Rasmond
Rasmond

Reputation: 512

Continue enumeration on IEnumerable

Using yield keyword we are able to only calculate the needed amount of items in the IEnumerable. I have set up a test, in which I was generating a number of items and then I wanted to generate one more. What I expected was the function to start where it ended, in this case on the 10000000 iteration and only iterate once more to 10000001. Please check out this piece of code:

public static void Main()
{
    var naturalNumbers = GetNaturalNumbers();

    var executionTime = GetExecutionTime(() => naturalNumbers.ElementAt(10000000));
    Console.WriteLine($"Time elapsed: {executionTime}");

    executionTime = GetExecutionTime(() => naturalNumbers.ElementAt(10000001));
    Console.WriteLine($"Time elapsed: {executionTime}");
}

public static IEnumerable<int> GetNaturalNumbers()
{
    Console.WriteLine("Running GetNaturalNumbers() from the beginning");
    for(int value = 0;; value++)
    {
        yield return value;
    }
}

public static System.TimeSpan GetExecutionTime(Action action)
{
    var stopwatch = Stopwatch.StartNew();

    action();

    stopwatch.Stop();
    return stopwatch.Elapsed;
}

Output:

Running GetNaturalNumbers() from the beginning
Time elapsed: 00:00:00.0618548
Running GetNaturalNumbers() from the beginning
Time elapsed: 00:00:00.0562454

The time elapsed in the second call is lower and made me guess that it's only because processor optimization. The function is called twice from the beginning.

What's the real reason behind this output? Is it possible to continue the iteration from the point at which we ended in the first call?

Edit:

Now I see that my example isn't good enough. Suppose we have a very complex and time consuming operation in the GetNaturalNumbers() function. I was expecting for the second call to start the enumeration from the 10000000'th element and not need to calculate all of it once again. I expected a significant performance improvement in the second call.


Another example:

Imagine a book with many pages, in which you don't want to get all of the pages at once, but only the amount that the reader needs. When the reader turns the page we would get it without having to calculate all the previous ones.

Upvotes: 3

Views: 927

Answers (4)

Mark Cilia Vincenti
Mark Cilia Vincenti

Reputation: 1614

You can create your own ElementAt extension method instead. It's an improvement over @DavidG's answer.

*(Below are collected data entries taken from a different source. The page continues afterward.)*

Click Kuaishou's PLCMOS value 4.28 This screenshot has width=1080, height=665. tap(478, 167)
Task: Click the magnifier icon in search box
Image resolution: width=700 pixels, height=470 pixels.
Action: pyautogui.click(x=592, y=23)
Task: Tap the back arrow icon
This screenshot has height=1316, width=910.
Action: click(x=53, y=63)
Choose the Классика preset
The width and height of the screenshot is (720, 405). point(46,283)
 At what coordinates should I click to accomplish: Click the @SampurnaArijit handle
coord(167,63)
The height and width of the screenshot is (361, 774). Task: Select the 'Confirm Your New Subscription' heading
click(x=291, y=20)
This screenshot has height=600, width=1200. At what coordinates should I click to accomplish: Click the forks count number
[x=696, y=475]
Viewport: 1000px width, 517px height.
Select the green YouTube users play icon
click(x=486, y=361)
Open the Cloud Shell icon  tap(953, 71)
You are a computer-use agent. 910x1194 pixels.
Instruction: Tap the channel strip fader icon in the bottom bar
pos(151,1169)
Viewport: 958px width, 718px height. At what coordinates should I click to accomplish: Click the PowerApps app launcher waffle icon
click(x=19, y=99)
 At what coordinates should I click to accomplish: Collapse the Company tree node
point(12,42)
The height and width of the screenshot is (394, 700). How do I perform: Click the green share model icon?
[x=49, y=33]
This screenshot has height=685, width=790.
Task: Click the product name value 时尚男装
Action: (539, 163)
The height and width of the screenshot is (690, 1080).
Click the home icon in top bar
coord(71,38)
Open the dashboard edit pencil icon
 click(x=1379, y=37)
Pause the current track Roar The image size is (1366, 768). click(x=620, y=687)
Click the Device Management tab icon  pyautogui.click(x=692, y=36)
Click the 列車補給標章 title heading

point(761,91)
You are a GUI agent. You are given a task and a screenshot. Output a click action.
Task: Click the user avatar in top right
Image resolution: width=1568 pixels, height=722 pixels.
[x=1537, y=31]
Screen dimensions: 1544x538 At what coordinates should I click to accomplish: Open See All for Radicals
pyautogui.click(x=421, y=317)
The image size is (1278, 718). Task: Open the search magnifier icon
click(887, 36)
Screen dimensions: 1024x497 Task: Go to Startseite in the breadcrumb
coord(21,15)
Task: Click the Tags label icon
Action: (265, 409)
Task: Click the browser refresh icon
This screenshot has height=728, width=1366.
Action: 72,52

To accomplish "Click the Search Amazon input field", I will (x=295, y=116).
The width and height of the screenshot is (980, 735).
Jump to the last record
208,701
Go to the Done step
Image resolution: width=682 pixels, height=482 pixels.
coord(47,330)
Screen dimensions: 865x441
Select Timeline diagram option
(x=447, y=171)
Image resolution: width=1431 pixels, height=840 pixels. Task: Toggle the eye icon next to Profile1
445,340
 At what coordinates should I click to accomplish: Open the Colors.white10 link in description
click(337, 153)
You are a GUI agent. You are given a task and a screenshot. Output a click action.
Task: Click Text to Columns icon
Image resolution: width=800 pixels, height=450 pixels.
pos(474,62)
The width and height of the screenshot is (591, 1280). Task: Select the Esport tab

static class IEnumerableExtension
{
    public static T ElementAtRetainPos<T>(this IEnumerable<T> source, EnumeratorWithPos<T> enumeratorWithPos, int elementToFind)
    {
        if (elementToFind < enumeratorWithPos.EnumeratorPosition)
        {
            enumeratorWithPos.Enumerator = source.GetEnumerator();
        }
        for (var i = enumeratorWithPos.EnumeratorPosition; i < elementToFind; i++)
        {
            enumeratorWithPos.Enumerator.MoveNext();
        }
        enumeratorWithPos.EnumeratorPosition = elementToFind;
        return enumeratorWithPos.Enumerator.Current;
    }

    public static EnumeratorWithPos<T> GetEnumeratorWithPos<T>(this IEnumerable<T> source)
    {
        return new EnumeratorWithPos<T>()
        {
            Enumerator = source.GetEnumerator()
        };
    }
}

public class EnumeratorWithPos<T> : IDisposable
{
    private IEnumerator<T> enumerator;

    public IEnumerator<T> Enumerator
    {
        get
        {
            return enumerator;
        }
        set
        {
            enumerator = value;
            EnumeratorPosition = -1;
        }
    }
    public int EnumeratorPosition { get; set; }

    public void Dispose()
    {
        Enumerator.Dispose();
    }
}

How to use:

public static void Main()
{
    var naturalNumbers = GetNaturalNumbers();
    using (var enumeratorWithPos = naturalNumbers.GetEnumeratorWithPos())
    {
        var executionTime = GetExecutionTime(() => naturalNumbers.ElementAtRetainPos(enumeratorWithPos, 10000000));
        Console.WriteLine($"Time elapsed: {executionTime}");

        executionTime = GetExecutionTime(() => naturalNumbers.ElementAtRetainPos(enumeratorWithPos, 10000001));
        Console.WriteLine($"Time elapsed: {executionTime}");

        // force reset of enumerator by moving back to the previous
        executionTime = GetExecutionTime(() => naturalNumbers.ElementAtRetainPos(enumeratorWithPos, 10000001));
        Console.WriteLine($"Time elapsed: {executionTime}");
    }
}

public static IEnumerable<int> GetNaturalNumbers()
{
    Console.WriteLine("Running GetNaturalNumbers() from the beginning");
    for(int value = 0;; value++)
    {
        yield return value;
    }
}

public static System.TimeSpan GetExecutionTime(Action action)
{
    var stopwatch = Stopwatch.StartNew();

    action();

    stopwatch.Stop();
    return stopwatch.Elapsed;
}

First time it takes 00:00:00.1565686

Second request takes 00:00:00.0001373

Upvotes: 0

Gy&#246;rgy Kőszeg
Gy&#246;rgy Kőszeg

Reputation: 18013

Each ElementAt calls are independent ones. All IEnumerable extension methods are implemented so that they obtain a new enumerator.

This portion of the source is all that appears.